H.R. 6, the American Dream and Promise Act, will likely pass the Democratic-controlled House, although it is dead on arrival in the Republican-controlled Senate. The bill passed through the House Judiciary Committee last month, following what Politico called an "intraparty squabble" over whether or not it should provide a path to citizenship to certain individuals with criminal records, and whether or not it should extend federal financial aid to illegal immigrants.
According to an analysis jointly authored by the Center for American Progress and the University of Southern California Dornsife Center for the Study of Immigrant Integration, the ADPA would extend permanent legal status and eventually a path to citizenship to up to 2.5 million currently resident illegal immigrants. These would be drawn from beneficiaries of the Deferred Action for Childhood Arrivals (DACA), Temporary Protected Status (TPS), and Deferred Enforced Departure (DED) programs.

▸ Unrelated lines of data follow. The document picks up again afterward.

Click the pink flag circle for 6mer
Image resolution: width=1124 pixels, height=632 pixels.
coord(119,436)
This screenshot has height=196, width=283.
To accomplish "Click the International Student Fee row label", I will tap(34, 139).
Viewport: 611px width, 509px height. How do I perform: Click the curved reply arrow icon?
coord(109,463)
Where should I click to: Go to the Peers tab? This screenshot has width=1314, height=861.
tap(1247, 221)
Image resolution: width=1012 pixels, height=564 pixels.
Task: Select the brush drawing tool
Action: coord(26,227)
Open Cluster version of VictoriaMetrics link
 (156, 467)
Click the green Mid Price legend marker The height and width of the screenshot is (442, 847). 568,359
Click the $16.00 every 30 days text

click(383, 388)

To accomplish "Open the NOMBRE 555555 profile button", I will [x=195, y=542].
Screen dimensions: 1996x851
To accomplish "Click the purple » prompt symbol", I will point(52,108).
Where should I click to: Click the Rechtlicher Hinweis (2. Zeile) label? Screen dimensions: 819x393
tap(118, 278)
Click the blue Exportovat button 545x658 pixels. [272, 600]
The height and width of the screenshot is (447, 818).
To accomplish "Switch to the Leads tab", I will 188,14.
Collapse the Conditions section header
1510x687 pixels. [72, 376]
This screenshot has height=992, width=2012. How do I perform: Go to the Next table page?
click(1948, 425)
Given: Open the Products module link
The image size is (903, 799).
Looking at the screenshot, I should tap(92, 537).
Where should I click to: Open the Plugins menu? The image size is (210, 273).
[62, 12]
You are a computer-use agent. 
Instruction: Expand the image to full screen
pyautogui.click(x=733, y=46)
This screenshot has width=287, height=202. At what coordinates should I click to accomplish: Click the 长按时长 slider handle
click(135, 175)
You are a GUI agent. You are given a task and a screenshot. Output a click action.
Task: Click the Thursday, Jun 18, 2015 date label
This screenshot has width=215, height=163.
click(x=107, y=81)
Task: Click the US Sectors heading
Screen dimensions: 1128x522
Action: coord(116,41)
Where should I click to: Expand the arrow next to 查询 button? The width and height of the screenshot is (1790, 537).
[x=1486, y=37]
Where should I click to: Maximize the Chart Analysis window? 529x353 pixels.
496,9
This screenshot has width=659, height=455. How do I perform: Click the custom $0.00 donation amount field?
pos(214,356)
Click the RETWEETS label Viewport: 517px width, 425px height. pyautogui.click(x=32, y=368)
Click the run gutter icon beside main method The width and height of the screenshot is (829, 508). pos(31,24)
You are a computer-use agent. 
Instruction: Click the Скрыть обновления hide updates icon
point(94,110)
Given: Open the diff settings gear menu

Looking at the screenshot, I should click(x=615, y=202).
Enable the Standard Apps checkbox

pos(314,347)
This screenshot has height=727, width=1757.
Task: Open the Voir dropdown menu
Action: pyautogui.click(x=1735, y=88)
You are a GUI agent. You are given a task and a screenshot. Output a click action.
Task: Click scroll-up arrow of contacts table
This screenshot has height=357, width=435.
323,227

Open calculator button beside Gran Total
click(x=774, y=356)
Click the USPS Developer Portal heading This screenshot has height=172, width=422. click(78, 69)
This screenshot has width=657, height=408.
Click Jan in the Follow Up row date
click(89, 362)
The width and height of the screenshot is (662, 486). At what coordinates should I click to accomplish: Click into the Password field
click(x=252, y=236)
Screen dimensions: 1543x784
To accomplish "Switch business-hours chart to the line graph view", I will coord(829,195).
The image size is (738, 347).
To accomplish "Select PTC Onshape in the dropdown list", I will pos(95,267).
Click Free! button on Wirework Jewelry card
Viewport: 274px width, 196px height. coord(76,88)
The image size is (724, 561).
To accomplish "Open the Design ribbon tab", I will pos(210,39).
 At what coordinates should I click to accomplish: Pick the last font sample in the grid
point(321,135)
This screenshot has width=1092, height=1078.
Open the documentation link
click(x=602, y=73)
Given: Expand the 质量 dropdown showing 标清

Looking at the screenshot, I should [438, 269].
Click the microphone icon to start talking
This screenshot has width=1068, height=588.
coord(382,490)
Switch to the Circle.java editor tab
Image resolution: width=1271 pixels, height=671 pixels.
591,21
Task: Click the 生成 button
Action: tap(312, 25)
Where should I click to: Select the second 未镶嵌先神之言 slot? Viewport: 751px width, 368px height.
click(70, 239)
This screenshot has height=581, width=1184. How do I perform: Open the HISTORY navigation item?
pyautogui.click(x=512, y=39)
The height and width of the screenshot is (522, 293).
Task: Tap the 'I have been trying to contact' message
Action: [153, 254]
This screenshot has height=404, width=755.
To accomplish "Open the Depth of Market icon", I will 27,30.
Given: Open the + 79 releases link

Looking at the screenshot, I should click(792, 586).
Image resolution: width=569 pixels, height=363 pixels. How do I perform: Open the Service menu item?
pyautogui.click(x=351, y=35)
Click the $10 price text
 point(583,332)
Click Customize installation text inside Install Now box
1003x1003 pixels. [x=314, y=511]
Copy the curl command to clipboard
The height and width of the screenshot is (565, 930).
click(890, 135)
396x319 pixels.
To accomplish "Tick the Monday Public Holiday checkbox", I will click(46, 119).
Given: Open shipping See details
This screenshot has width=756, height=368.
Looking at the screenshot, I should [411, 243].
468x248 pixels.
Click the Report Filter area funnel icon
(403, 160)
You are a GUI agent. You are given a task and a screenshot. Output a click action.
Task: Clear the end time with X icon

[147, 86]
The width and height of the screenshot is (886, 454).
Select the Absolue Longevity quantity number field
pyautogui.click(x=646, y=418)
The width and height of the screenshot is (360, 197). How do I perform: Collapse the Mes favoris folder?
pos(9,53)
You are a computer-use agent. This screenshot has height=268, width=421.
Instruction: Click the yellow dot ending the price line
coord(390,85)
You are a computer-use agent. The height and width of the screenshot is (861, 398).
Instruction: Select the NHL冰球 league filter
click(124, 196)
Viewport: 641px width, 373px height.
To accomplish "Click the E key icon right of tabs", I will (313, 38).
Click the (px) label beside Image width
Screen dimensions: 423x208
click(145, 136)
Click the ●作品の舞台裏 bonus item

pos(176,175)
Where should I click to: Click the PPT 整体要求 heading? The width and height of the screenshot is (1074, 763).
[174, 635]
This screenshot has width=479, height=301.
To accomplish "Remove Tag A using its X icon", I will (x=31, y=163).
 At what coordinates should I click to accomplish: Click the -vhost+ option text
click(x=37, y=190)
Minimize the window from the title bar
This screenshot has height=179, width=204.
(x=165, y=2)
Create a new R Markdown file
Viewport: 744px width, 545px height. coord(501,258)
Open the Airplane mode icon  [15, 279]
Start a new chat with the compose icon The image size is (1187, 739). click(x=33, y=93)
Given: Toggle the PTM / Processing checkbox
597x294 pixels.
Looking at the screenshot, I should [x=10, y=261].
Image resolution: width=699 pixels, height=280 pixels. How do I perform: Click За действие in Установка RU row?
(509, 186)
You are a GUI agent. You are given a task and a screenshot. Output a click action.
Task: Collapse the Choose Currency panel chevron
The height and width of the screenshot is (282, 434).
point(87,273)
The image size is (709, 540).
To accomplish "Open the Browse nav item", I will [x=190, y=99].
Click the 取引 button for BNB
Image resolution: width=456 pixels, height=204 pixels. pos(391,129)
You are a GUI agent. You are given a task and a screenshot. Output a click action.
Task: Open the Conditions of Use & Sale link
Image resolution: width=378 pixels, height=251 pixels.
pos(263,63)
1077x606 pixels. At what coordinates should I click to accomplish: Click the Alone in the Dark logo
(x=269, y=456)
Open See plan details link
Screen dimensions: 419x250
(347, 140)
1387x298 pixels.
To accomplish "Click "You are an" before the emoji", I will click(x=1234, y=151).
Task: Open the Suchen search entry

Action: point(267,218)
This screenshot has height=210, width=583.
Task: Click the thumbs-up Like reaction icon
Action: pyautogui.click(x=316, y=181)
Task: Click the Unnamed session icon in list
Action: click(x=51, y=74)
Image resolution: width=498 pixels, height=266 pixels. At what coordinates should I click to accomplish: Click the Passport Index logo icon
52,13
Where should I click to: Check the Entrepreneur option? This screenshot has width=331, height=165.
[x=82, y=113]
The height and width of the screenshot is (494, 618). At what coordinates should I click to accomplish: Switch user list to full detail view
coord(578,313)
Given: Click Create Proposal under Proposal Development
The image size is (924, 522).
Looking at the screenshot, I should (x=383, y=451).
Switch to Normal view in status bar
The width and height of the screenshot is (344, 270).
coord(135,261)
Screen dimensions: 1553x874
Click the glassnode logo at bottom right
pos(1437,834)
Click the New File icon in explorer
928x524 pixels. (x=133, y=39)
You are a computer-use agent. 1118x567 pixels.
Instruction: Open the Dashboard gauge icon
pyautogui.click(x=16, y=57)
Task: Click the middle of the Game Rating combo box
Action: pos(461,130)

The largest group, totaling an estimated 2.1 million, are those individuals who were under the age of 18 upon arrival to the United States, many of whom were previously beneficiaries of DACA under President Barack Obama. Any individual currently enrolled in high school or with a diploma or equivalent will be eligible for conditional permanent resident status, which can be turned into permanent residency and eventually citizenship subsequently. Individuals not yet old enough to be enrolled in high school will also be protected from deportation, pending their enrollment.
The remaining 400,000 beneficiaries would be drawn from the TPS and DED programs, both of which are designed to provide temporary relief from deportation for otherwise illegally resident people from deportation if their home country is experiencing crisis conditions. President Donald Trump has sought to reduce the number of TPS beneficiaries, but H.R. 6 would extend grant essentially all of them green card status. In so doing, the bill would make what was once intended as a temporary stay of deportation into a permanent residency status.
The resultant mass amnesty would concentrate in primarily left-leaning states, with 628,000 alone coming from California.
Importantly, H.R. 6 would make no trade-off in terms of reforms to the immigration system designed to reduce future illegal immigration. Wholly absent from the bill are added funds for border security or support for the ongoing border crisis, even as apprehensions at the Southwestern border are on track to exceed one million in FY 2019. It also disregards any reforms to the legal immigration system, such as the merit-based package floated by the White House in recent weeks.
"It is outrageous that House Democrats are holding a vote on H.R. 6, while they refuse to address the humanitarian crisis on our southern border," Rosemary Jenks, Director of Government Relations for the pro-immigration-restriction group NumbersUSA, told the Free Beacon. "H.R. 6 would be the largest amnesty in our history, if enacted. It would bring immigration enforcement to a complete halt, and it would reward smugglers, law breakers, and gang members with green cards and a path to citizenship. It also sends exactly the wrong message to those considering coming to the United States illegally. House Democrats should be ashamed."